On semi-deep litter, one every two weeks


----------



## TelH (6 October 2009)

I have a 13hh pony and a mini shetland on shavings. They use approx 1 1/2 a week between them.


----------



## Cahill (6 October 2009)

i think it is also important to know how many you need to start off the bed.


----------



## JenHunt (6 October 2009)

I use 8 to set up the bed, then 1 or 2 per week per horse on a semi deep litter system.

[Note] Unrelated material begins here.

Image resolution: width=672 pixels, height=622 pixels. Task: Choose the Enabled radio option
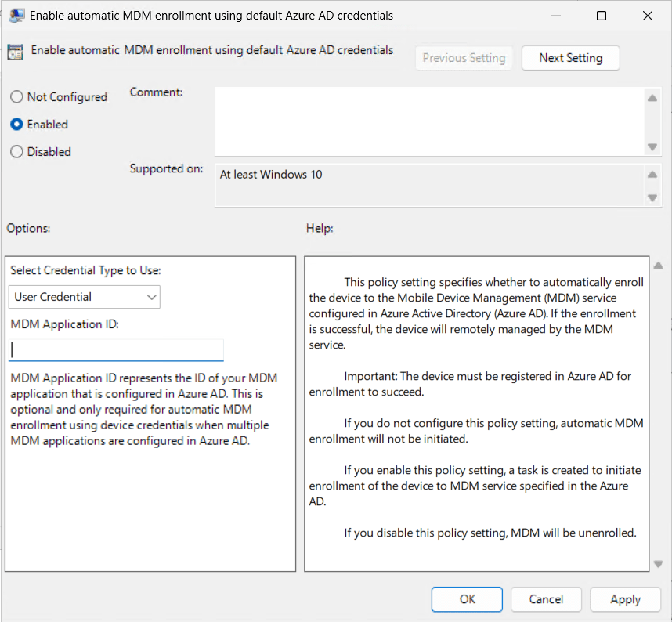[16, 125]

no rubber mats. and 1 of them is really messy.


----------



## Toast (6 October 2009)

I use 1 per week... i refuse to put any more in, id be bankrupt if i did! though ideally id use two a week if i could afford it.
Thats on crappy little mats and a full muck out each day.
Oh! and i also put LWP underneath the shavings as hes a WET WET boy. This saves me money and bedding i find as i put about 1 and half stubbs scoops down on the mats each day, then his bed back on top 
x


----------



## Flibble (6 October 2009)

I use 1 a week and then randomly put an extra one in


----------



## Toast (6 October 2009)

[ QUOTE ]
I use 1 a week and then randomly put an extra one in 

[/ QUOTE ]

So you use two a week?  
	
	
		
		
	


	








x


----------



## susannita (6 October 2009)

could easily see one of mine going through 25! He was on a pro yard on full livery for 8 days and they went through a bale a day!!! his bed still looked bogging. Mind you a I remeber having a very clean one on full livery and being charged for 4 bales a week  - turned out someone was pinching the bales and putting them down as having gone in his stable!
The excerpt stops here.